**Description of the task:**
Using the listing below, set down exactly the lines starting at the line that contains "Open the Arquivo" and ending at the line that contains "Task: Click the User", both included, and no others.

(Extracted data)

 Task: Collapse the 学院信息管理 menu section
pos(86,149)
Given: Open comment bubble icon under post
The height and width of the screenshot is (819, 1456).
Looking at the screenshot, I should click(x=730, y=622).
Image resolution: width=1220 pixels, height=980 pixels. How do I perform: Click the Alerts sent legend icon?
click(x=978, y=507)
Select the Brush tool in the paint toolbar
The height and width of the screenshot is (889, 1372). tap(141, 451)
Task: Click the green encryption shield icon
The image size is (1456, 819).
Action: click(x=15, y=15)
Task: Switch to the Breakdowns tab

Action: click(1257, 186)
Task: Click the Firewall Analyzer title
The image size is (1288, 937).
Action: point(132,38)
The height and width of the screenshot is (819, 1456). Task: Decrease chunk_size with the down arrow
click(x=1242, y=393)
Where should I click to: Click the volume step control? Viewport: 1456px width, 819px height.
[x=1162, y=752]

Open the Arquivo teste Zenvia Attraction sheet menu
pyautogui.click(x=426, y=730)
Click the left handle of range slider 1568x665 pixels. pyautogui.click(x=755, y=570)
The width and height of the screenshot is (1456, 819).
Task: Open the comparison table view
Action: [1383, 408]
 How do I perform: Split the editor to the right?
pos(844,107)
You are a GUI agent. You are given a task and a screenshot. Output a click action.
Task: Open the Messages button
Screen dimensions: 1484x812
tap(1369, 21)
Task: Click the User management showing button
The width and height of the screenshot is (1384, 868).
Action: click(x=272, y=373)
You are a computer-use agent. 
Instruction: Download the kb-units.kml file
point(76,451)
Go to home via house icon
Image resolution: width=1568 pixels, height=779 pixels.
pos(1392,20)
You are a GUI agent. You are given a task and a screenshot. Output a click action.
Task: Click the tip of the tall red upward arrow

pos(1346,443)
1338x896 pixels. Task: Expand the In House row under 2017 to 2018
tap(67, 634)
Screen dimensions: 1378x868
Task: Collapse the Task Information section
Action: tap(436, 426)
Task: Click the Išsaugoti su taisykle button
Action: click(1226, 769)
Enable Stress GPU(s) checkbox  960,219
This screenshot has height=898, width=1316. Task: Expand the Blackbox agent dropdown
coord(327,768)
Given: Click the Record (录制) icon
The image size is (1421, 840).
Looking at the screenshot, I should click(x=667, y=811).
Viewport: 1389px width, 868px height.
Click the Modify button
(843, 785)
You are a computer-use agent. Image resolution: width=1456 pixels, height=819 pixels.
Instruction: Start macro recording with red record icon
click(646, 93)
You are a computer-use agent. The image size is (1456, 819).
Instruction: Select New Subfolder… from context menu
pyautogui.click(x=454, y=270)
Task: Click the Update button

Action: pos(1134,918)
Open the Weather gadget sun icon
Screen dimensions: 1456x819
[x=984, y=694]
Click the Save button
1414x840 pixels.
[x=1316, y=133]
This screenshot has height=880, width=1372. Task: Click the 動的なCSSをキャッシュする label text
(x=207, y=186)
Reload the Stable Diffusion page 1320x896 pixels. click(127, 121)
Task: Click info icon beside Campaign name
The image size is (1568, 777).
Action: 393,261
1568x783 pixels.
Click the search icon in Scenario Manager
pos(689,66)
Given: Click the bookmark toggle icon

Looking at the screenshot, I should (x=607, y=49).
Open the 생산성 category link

(End Extracted data)

**Exercise result:**
Open the Arquivo teste Zenvia Attraction sheet menu
pyautogui.click(x=426, y=730)
Click the left handle of range slider 1568x665 pixels. pyautogui.click(x=755, y=570)
The width and height of the screenshot is (1456, 819).
Task: Open the comparison table view
Action: [1383, 408]
 How do I perform: Split the editor to the right?
pos(844,107)
You are a GUI agent. You are given a task and a screenshot. Output a click action.
Task: Open the Messages button
Screen dimensions: 1484x812
tap(1369, 21)
Task: Click the User management showing button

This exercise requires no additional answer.